> _What is being asked_
Pull out the records from the line containing "This screenshot has" through the line containing "Click the green", both included, and copy them word for word with the pictures left out.

> _Input rows_
+ + + + +
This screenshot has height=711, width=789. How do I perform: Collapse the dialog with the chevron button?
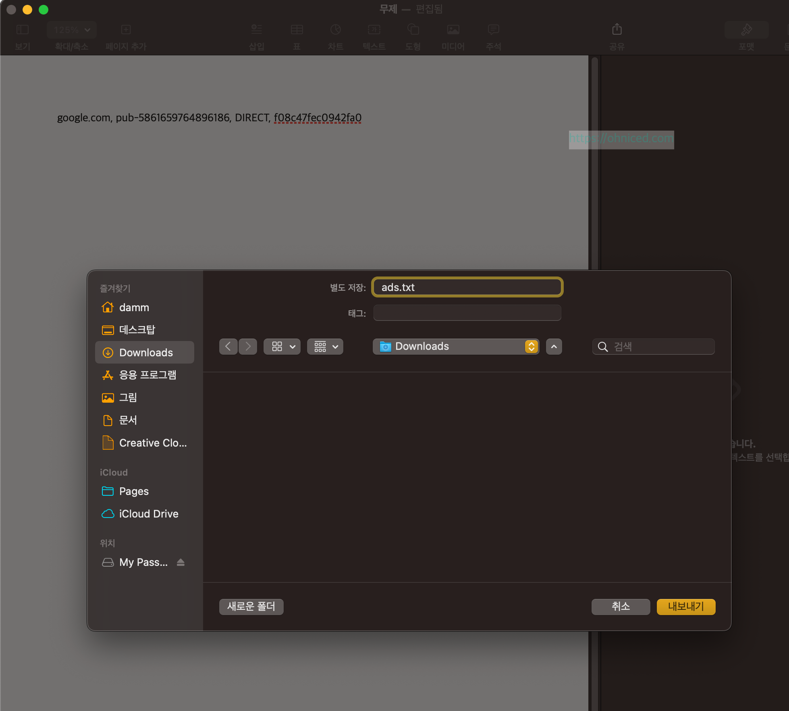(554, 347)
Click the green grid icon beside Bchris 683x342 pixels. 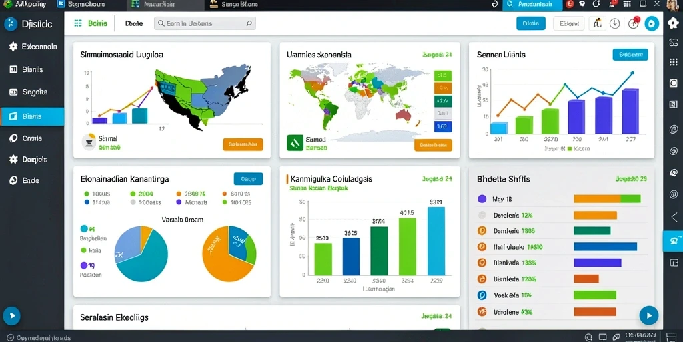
+ + + + +
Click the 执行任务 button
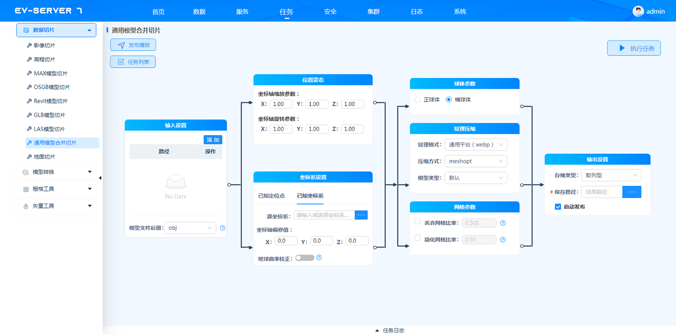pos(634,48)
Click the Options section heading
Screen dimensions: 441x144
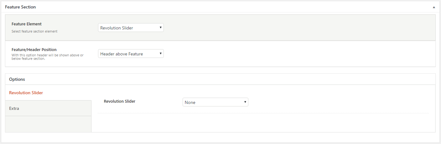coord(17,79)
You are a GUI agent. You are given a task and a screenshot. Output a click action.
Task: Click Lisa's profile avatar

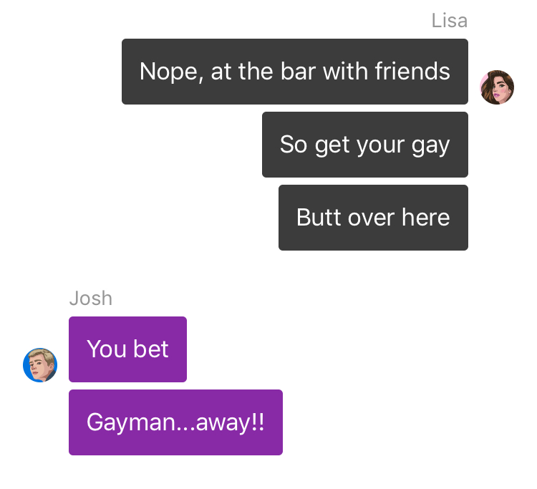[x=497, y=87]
+ + + + +
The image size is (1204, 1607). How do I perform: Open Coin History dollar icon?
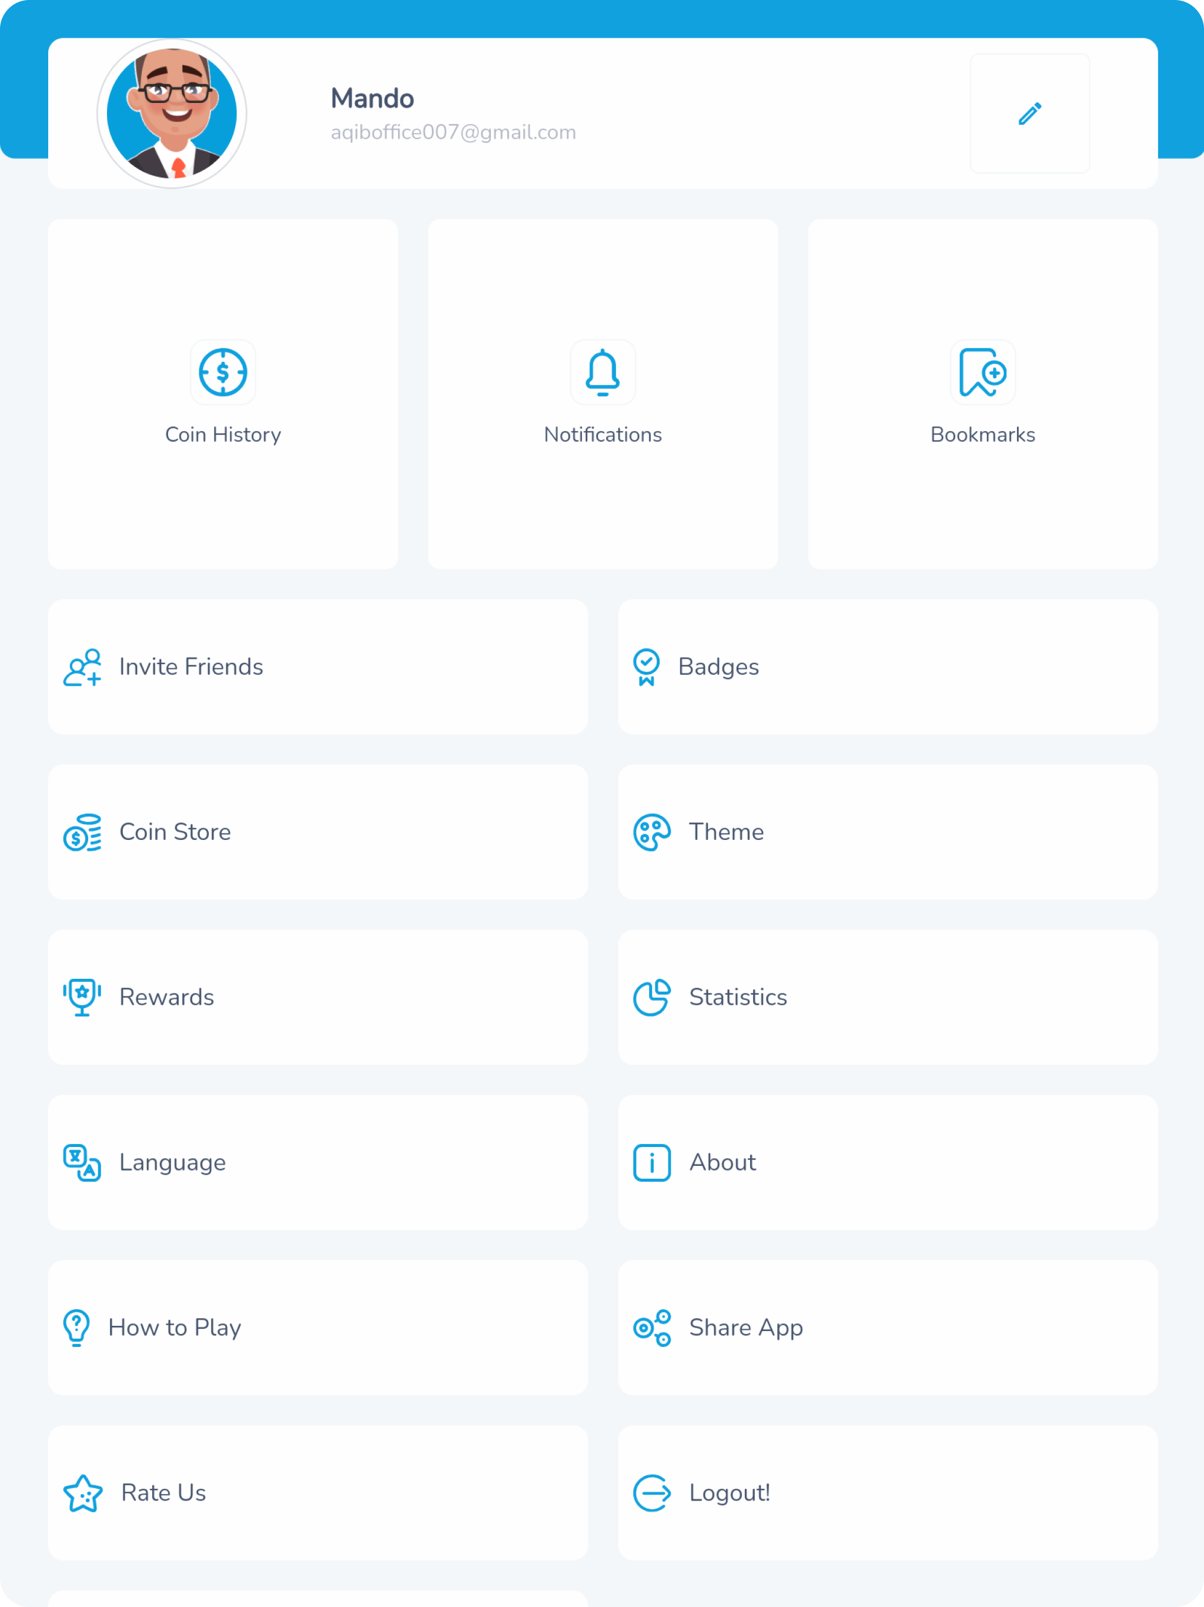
+ + + + +
> _Complete output_
This screenshot has height=711, width=789. How do I perform: Collapse the dialog with the chevron button?
(554, 347)
Click the green grid icon beside Bchris 683x342 pixels. 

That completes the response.